In morte di Giancarlo Vitali (1929-2018)

"Il bellanasco” lo chiamava Giovanni Testori. E poi aggiungeva: “lombardone, lombardissimo”. Indicava di Giancarlo Vitali, pittore di Bellano, località sulla sponda lecchese del Lago di Como, scomparso mercoledì a 88 anni, un destino legato alla sua regione, al suo paese, alla sua casa. Perfino al suo stesso studio. Solitario, burbero, lontano da qualsiasi giro mondano. Un volto severo, scavato da rughe profonde, quasi fosse un Beckett o un Giacometti lariano.

 

Questo suo grande isolamento, rotto, a metà degli anni Ottanta, grazie all’interessamento del critico novatese, lo rende un caso singolare nel panorama della pittura italiana degli ultimi decenni.

 

Figlio di pescatori, riesce a lungo a mantenere la famiglia con i tanti dipinti di genere realizzati su commissione. Si dice ne sfornasse anche dieci al giorno. Al contempo, tuttavia, aveva mantenuto una ricerca personalissima. Le fotografie di alcuni suoi tentativi finiscono, chissà come, nelle mani di Testori, che va subito a Bellano a conoscere l’artista. A colpirlo, scrive sul Corriere della Sera nel 1984, è soprattutto un quadro che raffigura un coniglio “morto; anzi, scuoiato; deposto, ecco, su un lenzuolo, come una vittima”. Un soggetto su cui lo stesso Testori pittore si era esercitato dagli anni Sessanta.

 

L’animo del critico, facile agli entusiasmi, si infiamma. Quella pittura veloce, franta e nervosa, gli richiama folli amori: Chaïm Soutine e Varlin. Grande disegnatore, la sua è una voce dal tono corposo, sicuro, autorevole. L’altra opera che conquista il novatese è il trittico del toro squartato.
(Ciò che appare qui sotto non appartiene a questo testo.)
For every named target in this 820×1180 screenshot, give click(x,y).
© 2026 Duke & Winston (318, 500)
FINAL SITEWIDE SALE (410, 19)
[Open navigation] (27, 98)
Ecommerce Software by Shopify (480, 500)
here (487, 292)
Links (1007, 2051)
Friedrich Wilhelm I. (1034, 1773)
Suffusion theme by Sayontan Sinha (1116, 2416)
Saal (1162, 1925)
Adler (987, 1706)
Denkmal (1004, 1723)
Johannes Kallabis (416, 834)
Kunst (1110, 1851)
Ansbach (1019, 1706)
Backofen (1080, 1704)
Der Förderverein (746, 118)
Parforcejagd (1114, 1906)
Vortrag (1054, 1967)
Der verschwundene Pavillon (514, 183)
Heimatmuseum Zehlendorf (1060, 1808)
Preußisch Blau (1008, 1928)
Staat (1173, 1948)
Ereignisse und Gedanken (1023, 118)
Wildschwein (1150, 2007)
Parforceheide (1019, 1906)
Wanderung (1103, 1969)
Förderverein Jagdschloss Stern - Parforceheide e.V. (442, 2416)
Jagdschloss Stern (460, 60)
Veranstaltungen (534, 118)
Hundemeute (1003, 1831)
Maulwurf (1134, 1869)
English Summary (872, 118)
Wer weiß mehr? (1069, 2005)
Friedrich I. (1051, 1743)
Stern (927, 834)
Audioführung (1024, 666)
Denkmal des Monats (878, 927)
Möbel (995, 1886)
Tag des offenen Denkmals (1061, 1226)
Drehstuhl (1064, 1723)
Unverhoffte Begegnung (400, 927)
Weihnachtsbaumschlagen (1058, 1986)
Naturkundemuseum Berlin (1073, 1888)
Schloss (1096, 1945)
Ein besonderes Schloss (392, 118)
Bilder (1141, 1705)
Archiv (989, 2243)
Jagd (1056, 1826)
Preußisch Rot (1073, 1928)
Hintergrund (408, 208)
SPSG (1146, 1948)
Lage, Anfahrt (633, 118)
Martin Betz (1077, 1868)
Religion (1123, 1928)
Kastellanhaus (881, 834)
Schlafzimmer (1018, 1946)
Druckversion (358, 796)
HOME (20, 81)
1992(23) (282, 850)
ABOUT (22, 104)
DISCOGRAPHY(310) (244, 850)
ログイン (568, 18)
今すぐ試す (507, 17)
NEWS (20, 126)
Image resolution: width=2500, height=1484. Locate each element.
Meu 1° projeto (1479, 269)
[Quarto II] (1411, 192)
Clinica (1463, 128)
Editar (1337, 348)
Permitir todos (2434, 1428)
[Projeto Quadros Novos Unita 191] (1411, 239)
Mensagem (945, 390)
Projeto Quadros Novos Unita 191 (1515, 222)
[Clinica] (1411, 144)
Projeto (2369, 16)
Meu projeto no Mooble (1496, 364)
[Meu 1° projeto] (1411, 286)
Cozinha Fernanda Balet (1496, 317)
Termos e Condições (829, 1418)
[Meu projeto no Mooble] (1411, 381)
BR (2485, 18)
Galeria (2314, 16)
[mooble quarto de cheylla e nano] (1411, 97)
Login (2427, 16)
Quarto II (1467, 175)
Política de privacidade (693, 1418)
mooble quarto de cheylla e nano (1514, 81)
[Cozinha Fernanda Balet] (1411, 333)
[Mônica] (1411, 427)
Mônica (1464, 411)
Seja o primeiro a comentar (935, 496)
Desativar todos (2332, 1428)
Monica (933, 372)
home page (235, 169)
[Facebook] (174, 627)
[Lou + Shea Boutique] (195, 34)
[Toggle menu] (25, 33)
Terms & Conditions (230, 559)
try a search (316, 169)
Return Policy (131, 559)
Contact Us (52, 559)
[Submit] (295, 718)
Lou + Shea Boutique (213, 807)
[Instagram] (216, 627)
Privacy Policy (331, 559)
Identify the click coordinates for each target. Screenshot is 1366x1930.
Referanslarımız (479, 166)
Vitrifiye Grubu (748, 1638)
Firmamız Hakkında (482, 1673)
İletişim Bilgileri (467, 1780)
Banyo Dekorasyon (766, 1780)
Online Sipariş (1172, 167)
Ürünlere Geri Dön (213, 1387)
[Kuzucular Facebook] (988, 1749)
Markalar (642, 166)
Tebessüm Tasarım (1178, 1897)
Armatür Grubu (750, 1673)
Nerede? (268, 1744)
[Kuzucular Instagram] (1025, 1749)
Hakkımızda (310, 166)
E’ un confronto sfacciato con i picchi della storia dell’arte: ancora Soutine, ma anche Rembrandt e Bacon. Jenny Saville, ma vent’anni anni dopo. E’ un’immagine a cui Testori dedica una cartella di poesie: “Solo toro, / sangue-oro, / dici, / testifichi anzi: / l’avete fatto anche a colui / che ci salvava”. Per stima e riconoscenza l’artista dedica al suo mentore ritratti che sono secondi, forse, solo a quelli gli fecero Varlin e Fetting.

 

Ma quelli che popolano il mondo di Vitali, per la grande parte, sono personaggi di un’Italia che non esiste più: il sagrestano, la vecchia che spenna i polli, la donna col gatto in testa. C’è l’ironia e il dramma. Il sudore e la malinconia. E poi i pesci in padella, i funghi, i tovaglioli. Una teoria di nature morte legate alla concretezza della quotidianità di un sonnolento villaggio lariano. L’energia pittorica inferta dai suoi pennelli riesce a rendere elettrico un lavoro che, in qualche modo, resta legato a stilemi da primo Novecento. Questo, per certi versi, lo ha spinto in un angolo, rendendolo facile preda della schiera dei difensori della pittura-pittura che, troppo spesso, confondono il passatismo con la difesa della tradizione. A Vitali certi discorsi non sembravano interessare. Sapeva di essere fuori moda, ma non faceva di questo una rivendicazione.

 

L’estate scorsa Milano gli ha reso omaggio con un’ultima mostra in quattro sedi prestigiose: Palazzo Reale, il Museo civico di storia naturale, il Castello Sforzesco e Casa Manzoni. A curarla è stato il figlio Velasco, anche lui importante pittore, che ha voluto, del padre, mostrare anche la bulimia pittorica, allestendo una poderosa retrospettiva. Al progetto ha partecipato Peter Greenawey, che si disse divertito perché Vitali, che da qualche anno aveva smesso di dipingere, sembrava poco interessato alla sua celebrazione milanese. Coglieva, forse, non solo l’indole dell’uomo, ma anche quella della sua pittura, che sgorgava da un’urgenza solitaria che ne ha preservato l’autenticità.